Rows on finding words and elements:
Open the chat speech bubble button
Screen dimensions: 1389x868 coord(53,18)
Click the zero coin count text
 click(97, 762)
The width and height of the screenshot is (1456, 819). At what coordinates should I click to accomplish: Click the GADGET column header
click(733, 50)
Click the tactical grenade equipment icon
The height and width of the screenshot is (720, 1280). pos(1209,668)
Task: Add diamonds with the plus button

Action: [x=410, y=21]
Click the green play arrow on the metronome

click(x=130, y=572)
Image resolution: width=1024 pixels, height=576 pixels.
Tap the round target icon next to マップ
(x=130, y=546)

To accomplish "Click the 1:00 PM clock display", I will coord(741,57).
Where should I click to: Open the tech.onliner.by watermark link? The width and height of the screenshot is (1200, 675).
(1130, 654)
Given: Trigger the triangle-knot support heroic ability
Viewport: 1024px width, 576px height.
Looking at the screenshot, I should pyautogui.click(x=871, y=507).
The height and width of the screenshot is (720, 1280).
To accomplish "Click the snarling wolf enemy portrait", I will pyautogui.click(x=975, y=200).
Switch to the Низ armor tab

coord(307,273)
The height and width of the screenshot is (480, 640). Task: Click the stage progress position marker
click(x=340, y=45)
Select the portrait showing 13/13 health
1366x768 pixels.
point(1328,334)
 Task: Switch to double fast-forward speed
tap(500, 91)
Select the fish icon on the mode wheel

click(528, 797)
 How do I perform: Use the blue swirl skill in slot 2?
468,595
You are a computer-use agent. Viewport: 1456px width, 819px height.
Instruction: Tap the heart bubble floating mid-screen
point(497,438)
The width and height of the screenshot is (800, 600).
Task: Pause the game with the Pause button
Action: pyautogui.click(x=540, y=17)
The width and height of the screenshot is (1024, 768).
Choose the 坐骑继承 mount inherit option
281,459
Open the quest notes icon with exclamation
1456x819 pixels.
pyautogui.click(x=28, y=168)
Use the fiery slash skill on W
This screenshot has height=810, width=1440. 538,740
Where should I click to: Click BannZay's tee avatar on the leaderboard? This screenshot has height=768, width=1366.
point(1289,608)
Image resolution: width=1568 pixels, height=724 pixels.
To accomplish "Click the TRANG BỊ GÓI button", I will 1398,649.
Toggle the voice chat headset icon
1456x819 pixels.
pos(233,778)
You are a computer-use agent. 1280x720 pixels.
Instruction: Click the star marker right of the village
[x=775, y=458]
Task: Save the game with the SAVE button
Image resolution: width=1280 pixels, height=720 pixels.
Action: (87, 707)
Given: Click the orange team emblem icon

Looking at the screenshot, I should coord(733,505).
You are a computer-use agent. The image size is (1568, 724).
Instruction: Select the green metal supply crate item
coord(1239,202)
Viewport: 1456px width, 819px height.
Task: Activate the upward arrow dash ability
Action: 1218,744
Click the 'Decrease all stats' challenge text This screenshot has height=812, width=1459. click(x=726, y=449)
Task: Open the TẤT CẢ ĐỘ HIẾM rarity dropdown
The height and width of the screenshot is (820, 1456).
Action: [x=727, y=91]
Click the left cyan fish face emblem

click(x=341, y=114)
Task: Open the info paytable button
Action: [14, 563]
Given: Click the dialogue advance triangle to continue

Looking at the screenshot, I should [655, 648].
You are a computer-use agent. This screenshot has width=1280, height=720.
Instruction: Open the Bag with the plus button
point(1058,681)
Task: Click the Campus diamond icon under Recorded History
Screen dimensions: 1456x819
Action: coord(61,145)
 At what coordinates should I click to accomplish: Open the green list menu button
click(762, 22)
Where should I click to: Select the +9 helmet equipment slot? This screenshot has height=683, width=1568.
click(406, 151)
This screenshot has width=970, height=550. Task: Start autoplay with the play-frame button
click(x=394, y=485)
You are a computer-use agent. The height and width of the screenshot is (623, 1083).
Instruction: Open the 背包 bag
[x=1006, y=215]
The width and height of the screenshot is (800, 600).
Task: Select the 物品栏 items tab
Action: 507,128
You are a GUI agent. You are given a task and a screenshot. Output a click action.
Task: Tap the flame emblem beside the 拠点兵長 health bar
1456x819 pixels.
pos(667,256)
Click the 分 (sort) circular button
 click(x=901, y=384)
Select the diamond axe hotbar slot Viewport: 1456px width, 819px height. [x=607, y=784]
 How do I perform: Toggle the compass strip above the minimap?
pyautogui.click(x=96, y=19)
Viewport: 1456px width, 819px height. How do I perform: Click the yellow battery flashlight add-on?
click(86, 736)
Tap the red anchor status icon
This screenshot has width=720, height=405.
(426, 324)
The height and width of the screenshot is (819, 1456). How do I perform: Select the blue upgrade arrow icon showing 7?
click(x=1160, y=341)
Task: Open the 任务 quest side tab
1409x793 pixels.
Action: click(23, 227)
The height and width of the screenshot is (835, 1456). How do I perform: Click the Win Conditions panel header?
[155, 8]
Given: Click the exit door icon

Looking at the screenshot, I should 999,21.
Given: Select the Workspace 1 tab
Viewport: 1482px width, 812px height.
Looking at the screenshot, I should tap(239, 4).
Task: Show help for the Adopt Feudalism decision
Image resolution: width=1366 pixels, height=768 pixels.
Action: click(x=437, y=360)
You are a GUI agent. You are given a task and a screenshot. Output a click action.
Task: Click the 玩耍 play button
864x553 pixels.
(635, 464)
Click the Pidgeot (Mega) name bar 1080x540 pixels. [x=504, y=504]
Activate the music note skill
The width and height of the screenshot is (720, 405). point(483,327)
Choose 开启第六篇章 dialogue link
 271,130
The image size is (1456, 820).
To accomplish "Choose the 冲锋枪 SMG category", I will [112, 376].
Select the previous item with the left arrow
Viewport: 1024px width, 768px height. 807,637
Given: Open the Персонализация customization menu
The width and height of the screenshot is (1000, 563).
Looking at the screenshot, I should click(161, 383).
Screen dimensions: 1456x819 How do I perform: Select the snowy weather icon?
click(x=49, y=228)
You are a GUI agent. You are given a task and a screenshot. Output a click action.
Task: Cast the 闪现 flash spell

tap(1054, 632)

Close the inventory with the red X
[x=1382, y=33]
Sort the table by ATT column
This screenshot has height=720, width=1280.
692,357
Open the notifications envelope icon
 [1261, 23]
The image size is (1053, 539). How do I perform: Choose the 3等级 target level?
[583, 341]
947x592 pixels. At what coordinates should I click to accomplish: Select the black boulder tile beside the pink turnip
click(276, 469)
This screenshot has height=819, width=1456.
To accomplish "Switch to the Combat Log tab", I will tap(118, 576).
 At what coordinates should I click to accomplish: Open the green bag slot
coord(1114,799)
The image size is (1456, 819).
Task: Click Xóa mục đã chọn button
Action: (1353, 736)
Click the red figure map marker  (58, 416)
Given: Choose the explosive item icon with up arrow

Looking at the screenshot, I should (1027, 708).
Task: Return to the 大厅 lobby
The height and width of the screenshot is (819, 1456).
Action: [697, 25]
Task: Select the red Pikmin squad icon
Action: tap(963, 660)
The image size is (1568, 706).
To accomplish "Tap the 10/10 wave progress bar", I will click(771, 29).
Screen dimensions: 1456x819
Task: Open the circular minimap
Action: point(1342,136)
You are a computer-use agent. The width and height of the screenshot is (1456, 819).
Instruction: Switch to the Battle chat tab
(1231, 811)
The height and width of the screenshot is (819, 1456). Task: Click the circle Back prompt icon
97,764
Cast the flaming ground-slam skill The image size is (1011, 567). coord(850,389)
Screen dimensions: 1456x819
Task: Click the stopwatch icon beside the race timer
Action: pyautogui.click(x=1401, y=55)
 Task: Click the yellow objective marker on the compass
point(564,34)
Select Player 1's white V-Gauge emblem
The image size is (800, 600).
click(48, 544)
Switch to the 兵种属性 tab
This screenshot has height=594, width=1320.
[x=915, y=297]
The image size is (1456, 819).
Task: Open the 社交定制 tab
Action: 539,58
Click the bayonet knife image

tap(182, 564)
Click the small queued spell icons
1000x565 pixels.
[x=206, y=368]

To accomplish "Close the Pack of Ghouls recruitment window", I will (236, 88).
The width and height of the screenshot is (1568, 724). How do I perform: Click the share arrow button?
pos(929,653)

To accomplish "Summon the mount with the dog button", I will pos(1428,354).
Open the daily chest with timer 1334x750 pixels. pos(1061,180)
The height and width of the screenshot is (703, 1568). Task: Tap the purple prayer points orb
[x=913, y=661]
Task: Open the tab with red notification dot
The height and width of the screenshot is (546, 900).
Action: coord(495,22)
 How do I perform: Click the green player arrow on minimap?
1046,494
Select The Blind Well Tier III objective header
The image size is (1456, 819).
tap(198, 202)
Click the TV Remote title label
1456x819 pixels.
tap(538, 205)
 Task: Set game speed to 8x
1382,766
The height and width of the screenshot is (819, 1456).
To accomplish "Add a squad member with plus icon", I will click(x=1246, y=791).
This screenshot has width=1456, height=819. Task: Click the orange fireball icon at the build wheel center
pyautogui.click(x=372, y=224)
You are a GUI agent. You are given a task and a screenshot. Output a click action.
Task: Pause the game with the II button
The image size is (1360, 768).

▸ TASK DETAILS: Can you reproduce the rows word for word, starting at the line that contains "Click the tactical grenade equipment icon" and ending at the line that contains "Action: pyautogui.click(x=540, y=17)"?

▸ ANSWER:
Click the tactical grenade equipment icon
The height and width of the screenshot is (720, 1280). pos(1209,668)
Task: Add diamonds with the plus button

Action: [x=410, y=21]
Click the green play arrow on the metronome

click(x=130, y=572)
Image resolution: width=1024 pixels, height=576 pixels.
Tap the round target icon next to マップ
(x=130, y=546)

To accomplish "Click the 1:00 PM clock display", I will coord(741,57).
Where should I click to: Open the tech.onliner.by watermark link? The width and height of the screenshot is (1200, 675).
(1130, 654)
Given: Trigger the triangle-knot support heroic ability
Viewport: 1024px width, 576px height.
Looking at the screenshot, I should pyautogui.click(x=871, y=507).
The height and width of the screenshot is (720, 1280).
To accomplish "Click the snarling wolf enemy portrait", I will pyautogui.click(x=975, y=200).
Switch to the Низ armor tab

coord(307,273)
The height and width of the screenshot is (480, 640). Task: Click the stage progress position marker
click(x=340, y=45)
Select the portrait showing 13/13 health
1366x768 pixels.
point(1328,334)
 Task: Switch to double fast-forward speed
tap(500, 91)
Select the fish icon on the mode wheel

click(528, 797)
 How do I perform: Use the blue swirl skill in slot 2?
468,595
You are a computer-use agent. Viewport: 1456px width, 819px height.
Instruction: Tap the heart bubble floating mid-screen
point(497,438)
The width and height of the screenshot is (800, 600).
Task: Pause the game with the Pause button
Action: pyautogui.click(x=540, y=17)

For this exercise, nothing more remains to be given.